The cold reception of the popular uprising in the region is not new as far as Sudan is concerned. The past two uprisings of 1964 and 1985 in Sudan that resulted in regime change were not welcomed in both the Arab and African regions. Simply put they have produced a multi-party political systems, with a good margin of freedom, but that is an unwelcomed political development in the region.
The irony is that both the Ingaz regime and its opponents are going on solo without any significant support as seen clearly throughout the region in the absence of any positive reaction to support the regime and bail it out in its hour of dire need, nor even providing some lip service that could be seen as moral support to the opposition in its popular uprising. And the lesson to draw from all this is that Sudan on both sides of the regime and its opponents has to take its future path into its own without banking in anyway on some foreign help.
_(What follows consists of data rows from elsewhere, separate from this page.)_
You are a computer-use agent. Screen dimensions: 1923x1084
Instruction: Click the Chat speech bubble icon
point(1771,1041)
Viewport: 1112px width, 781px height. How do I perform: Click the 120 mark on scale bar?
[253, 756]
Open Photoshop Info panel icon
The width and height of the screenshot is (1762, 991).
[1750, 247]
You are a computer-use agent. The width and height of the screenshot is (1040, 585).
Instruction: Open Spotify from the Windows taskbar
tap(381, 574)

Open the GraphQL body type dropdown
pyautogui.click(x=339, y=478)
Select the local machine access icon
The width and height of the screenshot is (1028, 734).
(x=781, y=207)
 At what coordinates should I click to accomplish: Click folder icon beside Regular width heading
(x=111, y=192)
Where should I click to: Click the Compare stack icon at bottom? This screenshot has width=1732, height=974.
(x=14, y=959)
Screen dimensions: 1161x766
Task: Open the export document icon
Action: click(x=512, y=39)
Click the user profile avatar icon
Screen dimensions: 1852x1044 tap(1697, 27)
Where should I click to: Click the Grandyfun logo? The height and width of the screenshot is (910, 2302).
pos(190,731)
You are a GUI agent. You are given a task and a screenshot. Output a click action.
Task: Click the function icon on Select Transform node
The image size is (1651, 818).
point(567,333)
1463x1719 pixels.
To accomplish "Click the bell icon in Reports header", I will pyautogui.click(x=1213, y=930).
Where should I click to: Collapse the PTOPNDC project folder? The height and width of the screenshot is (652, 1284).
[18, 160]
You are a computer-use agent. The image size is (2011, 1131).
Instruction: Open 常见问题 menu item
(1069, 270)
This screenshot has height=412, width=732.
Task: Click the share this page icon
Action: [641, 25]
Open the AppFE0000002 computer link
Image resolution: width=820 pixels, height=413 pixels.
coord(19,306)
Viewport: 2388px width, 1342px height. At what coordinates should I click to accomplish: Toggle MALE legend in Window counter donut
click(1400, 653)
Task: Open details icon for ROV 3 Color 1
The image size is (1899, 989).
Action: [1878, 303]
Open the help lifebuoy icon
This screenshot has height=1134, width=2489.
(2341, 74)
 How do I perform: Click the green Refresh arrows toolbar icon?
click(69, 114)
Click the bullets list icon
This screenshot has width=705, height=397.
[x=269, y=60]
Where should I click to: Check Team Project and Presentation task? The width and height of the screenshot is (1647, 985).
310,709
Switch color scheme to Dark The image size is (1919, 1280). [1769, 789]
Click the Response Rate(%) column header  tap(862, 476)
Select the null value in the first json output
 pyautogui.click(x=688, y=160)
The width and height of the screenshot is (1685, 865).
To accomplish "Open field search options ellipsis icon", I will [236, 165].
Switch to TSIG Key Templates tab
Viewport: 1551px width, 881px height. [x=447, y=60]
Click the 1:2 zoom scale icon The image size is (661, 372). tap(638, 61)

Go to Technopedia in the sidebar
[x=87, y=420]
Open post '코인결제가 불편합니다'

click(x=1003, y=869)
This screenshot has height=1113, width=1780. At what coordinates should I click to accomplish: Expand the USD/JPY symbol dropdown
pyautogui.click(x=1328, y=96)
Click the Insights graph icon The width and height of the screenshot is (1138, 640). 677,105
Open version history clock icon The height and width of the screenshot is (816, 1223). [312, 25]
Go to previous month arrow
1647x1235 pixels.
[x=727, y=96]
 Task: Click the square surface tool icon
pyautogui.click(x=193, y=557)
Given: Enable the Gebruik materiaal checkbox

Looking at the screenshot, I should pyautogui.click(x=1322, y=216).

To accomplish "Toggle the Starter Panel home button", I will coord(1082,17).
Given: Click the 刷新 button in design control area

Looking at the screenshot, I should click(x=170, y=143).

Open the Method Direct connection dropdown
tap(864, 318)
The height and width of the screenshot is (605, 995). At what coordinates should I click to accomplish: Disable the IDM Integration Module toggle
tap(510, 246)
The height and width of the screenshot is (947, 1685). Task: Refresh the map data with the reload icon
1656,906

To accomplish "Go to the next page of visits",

This is another factor to take into consideration while looking for a historic deal through an honest national reconciliation able to make a remarkable breakthrough. It is hard to expect a genuine change in Sudan’s political scene that does not include segments of the Islamists, while at the same time it is hard to expect the viability of the continuation of the status quo, which for all practical purposes seems to be running out of time.
At the time there is a need for a creative political imagination to reach out to Islamists sitting on the fence and persuade them to be part of the block for change, it is the duty of those very Islamists who see how their dreams and program ended in this ruinous way to stand up to their colleagues who are running the show with a red flag.